» Data shown:
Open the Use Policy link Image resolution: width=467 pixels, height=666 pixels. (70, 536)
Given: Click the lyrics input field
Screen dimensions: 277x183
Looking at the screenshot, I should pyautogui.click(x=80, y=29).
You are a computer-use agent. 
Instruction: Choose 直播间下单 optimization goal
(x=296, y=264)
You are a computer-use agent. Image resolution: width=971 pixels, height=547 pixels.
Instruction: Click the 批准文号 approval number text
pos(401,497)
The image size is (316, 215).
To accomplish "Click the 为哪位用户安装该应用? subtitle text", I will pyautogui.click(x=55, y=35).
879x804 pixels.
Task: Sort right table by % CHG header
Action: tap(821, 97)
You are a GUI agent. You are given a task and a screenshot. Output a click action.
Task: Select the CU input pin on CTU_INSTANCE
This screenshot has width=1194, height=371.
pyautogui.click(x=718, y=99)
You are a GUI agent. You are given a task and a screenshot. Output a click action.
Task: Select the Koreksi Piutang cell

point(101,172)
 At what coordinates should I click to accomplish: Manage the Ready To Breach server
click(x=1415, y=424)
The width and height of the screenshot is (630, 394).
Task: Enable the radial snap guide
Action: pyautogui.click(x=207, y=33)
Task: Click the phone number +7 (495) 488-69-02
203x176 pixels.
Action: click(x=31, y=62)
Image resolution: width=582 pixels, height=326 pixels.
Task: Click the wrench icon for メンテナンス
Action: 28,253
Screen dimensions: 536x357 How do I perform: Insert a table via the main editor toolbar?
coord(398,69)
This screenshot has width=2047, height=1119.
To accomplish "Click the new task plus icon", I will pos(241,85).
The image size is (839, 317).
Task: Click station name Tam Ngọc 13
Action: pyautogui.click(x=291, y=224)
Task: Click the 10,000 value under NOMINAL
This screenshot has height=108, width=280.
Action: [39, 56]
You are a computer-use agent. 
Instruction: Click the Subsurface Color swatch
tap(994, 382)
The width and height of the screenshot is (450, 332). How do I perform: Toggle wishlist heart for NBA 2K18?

» Goal of the exercise:
Your reply should consist of all the records, restated exactly.

» The answer:
Open the Use Policy link Image resolution: width=467 pixels, height=666 pixels. (70, 536)
Given: Click the lyrics input field
Screen dimensions: 277x183
Looking at the screenshot, I should pyautogui.click(x=80, y=29).
You are a computer-use agent. 
Instruction: Choose 直播间下单 optimization goal
(x=296, y=264)
You are a computer-use agent. Image resolution: width=971 pixels, height=547 pixels.
Instruction: Click the 批准文号 approval number text
pos(401,497)
The image size is (316, 215).
To accomplish "Click the 为哪位用户安装该应用? subtitle text", I will pyautogui.click(x=55, y=35).
879x804 pixels.
Task: Sort right table by % CHG header
Action: tap(821, 97)
You are a GUI agent. You are given a task and a screenshot. Output a click action.
Task: Select the CU input pin on CTU_INSTANCE
This screenshot has width=1194, height=371.
pyautogui.click(x=718, y=99)
You are a GUI agent. You are given a task and a screenshot. Output a click action.
Task: Select the Koreksi Piutang cell

point(101,172)
 At what coordinates should I click to accomplish: Manage the Ready To Breach server
click(x=1415, y=424)
The width and height of the screenshot is (630, 394).
Task: Enable the radial snap guide
Action: pyautogui.click(x=207, y=33)
Task: Click the phone number +7 (495) 488-69-02
203x176 pixels.
Action: click(x=31, y=62)
Image resolution: width=582 pixels, height=326 pixels.
Task: Click the wrench icon for メンテナンス
Action: 28,253
Screen dimensions: 536x357 How do I perform: Insert a table via the main editor toolbar?
coord(398,69)
This screenshot has width=2047, height=1119.
To accomplish "Click the new task plus icon", I will pos(241,85).
The image size is (839, 317).
Task: Click station name Tam Ngọc 13
Action: pyautogui.click(x=291, y=224)
Task: Click the 10,000 value under NOMINAL
This screenshot has height=108, width=280.
Action: [39, 56]
You are a computer-use agent. 
Instruction: Click the Subsurface Color swatch
tap(994, 382)
The width and height of the screenshot is (450, 332). How do I perform: Toggle wishlist heart for NBA 2K18?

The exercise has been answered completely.